> _PROBLEM REQUIREMENTS_: In the entries below, find the line with "Instruction: View the post analytics", then set it down exactly along with each line after it to the end, skipping any pictures.

(Stored data)
====

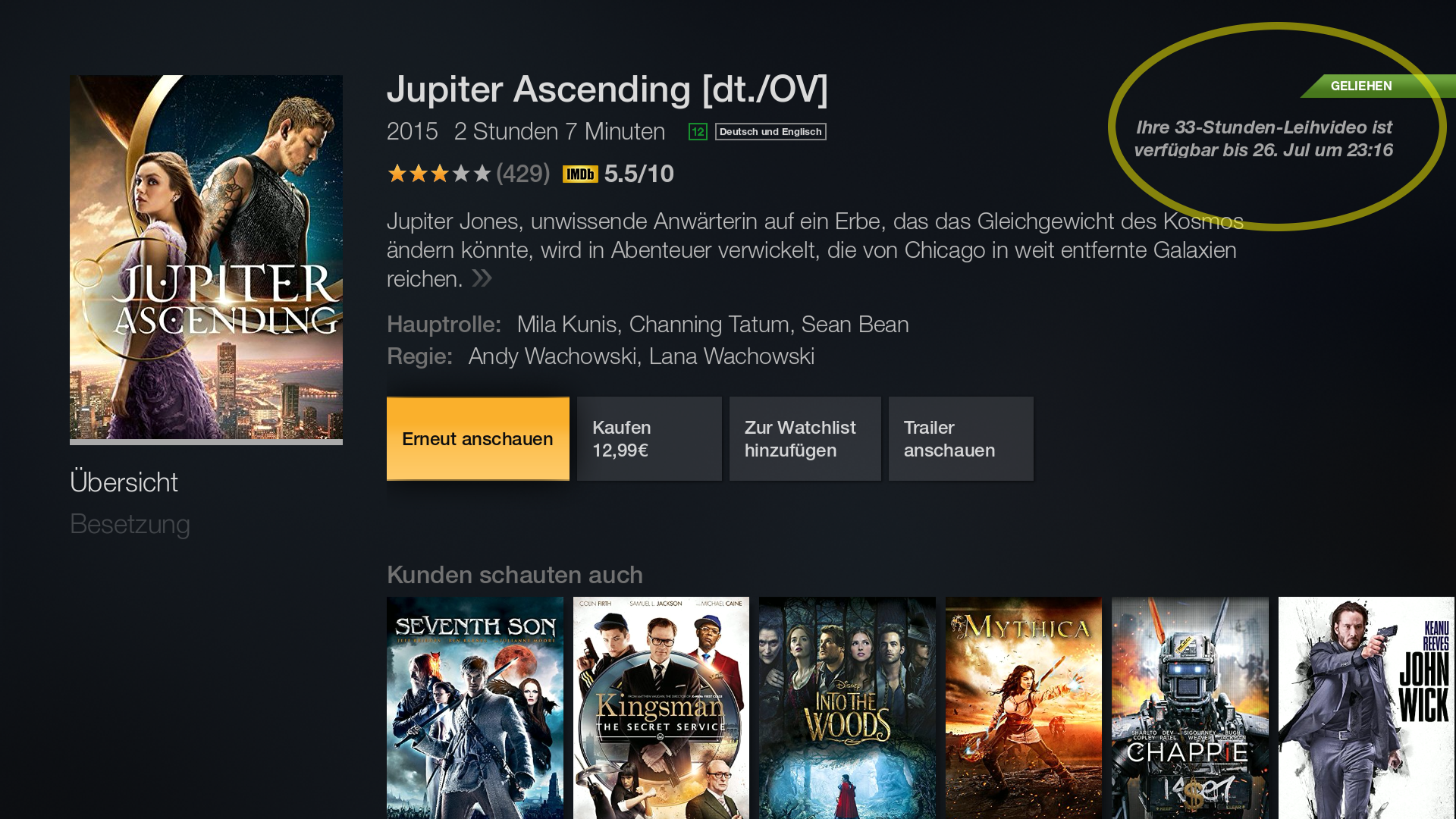Open the Mythica movie thumbnail

(x=1024, y=708)
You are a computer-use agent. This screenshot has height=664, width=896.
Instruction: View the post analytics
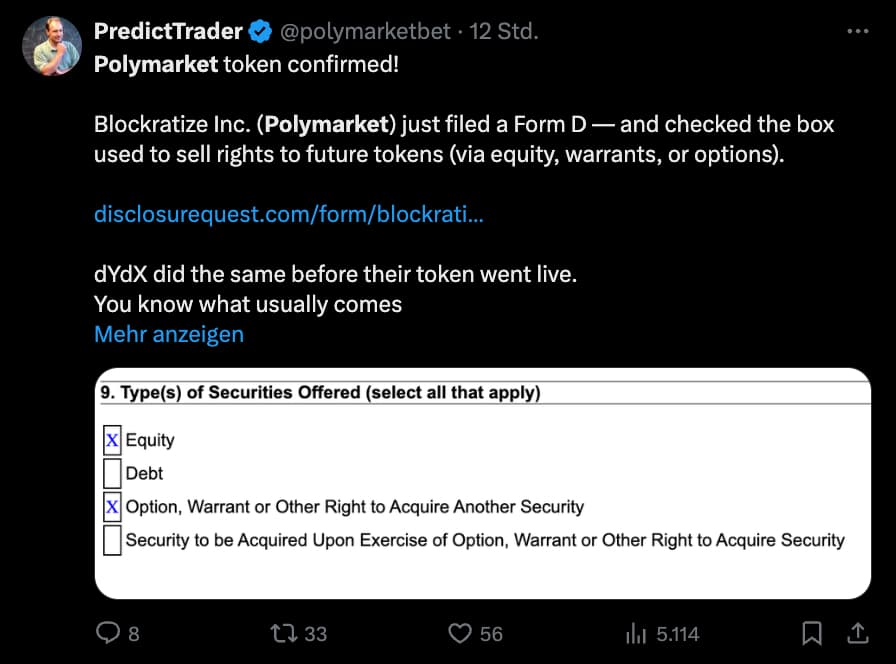point(636,634)
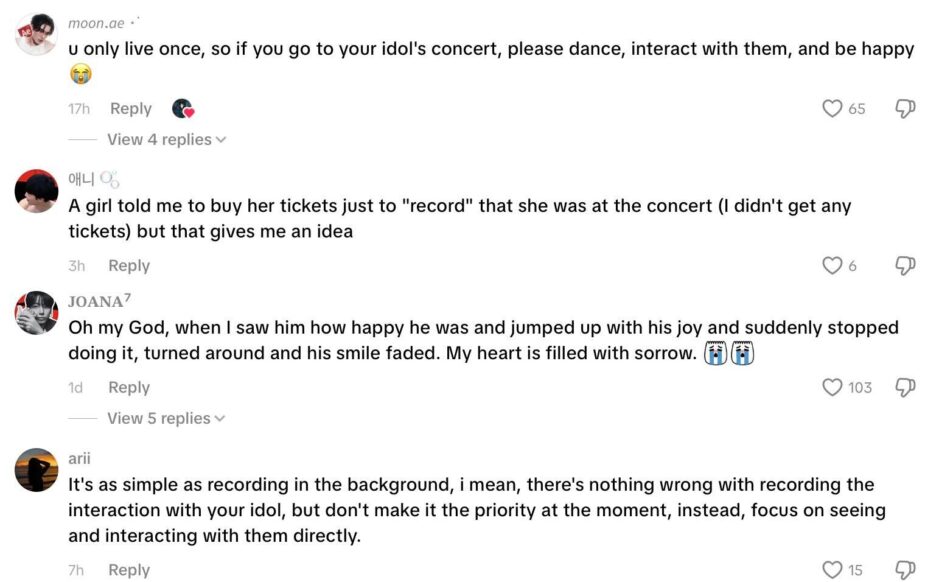
Task: Click the creator-liked avatar badge beside Reply
Action: [182, 109]
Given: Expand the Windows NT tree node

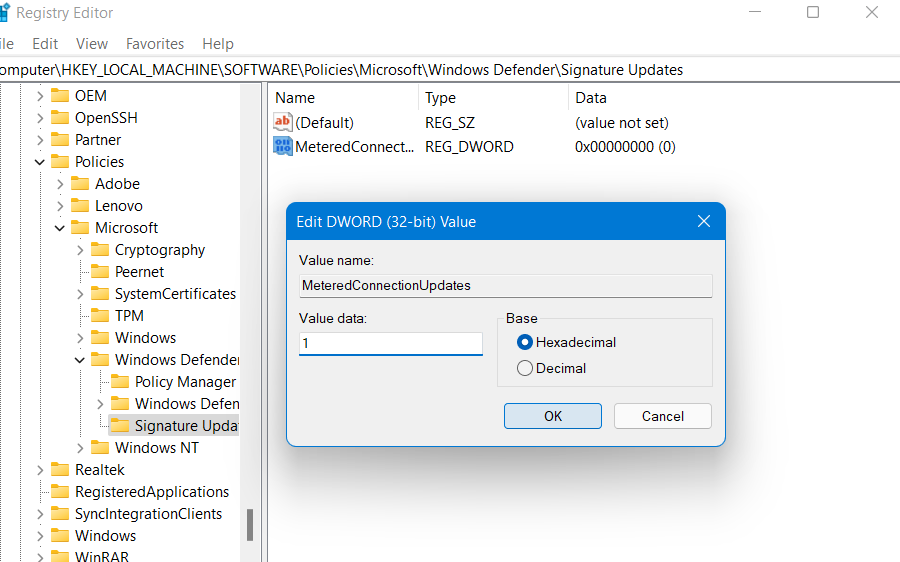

====

> _OUTPUT FOR THIS TASK_:
Instruction: View the post analytics
point(636,634)
Task: Click the creator-liked avatar badge beside Reply
Action: [182, 109]
Given: Expand the Windows NT tree node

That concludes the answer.